● **Description of the task**
Copy the records starting at the line with "This screenshot has height=514, width=822." and ending at the line with "[x=87, y=26]", replacing "wordmark" with "logo" and changing nothing else. Leave out the pictures.

● **Listed records**

━━━━━━━━━━━━━━━━━━━━

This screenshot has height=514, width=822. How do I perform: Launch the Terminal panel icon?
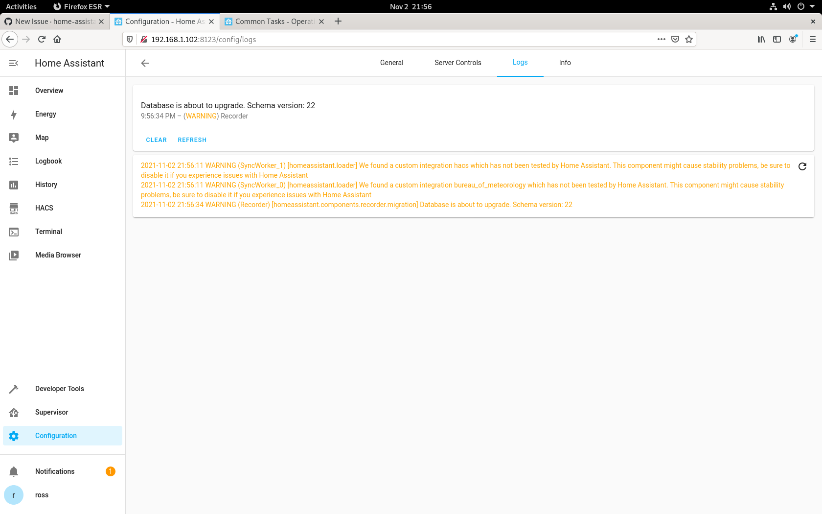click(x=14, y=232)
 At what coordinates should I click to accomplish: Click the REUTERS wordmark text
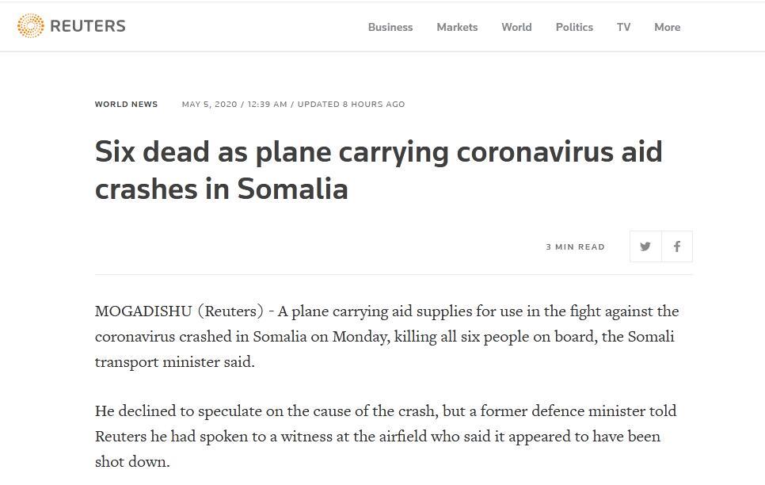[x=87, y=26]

━━━━━━━━━━━━━━━━━━━━

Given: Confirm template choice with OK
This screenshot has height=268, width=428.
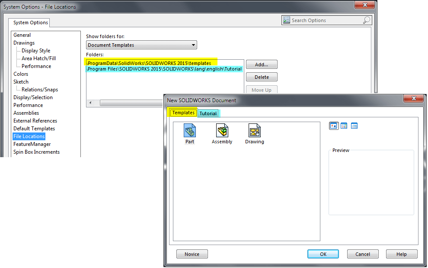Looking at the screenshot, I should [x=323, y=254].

━━━━━━━━━━━━━━━━━━━━

● **Answer in full**
This screenshot has height=514, width=822. How do I perform: Launch the Terminal panel icon?
click(x=14, y=232)
 At what coordinates should I click to accomplish: Click the REUTERS logo text
[x=87, y=26]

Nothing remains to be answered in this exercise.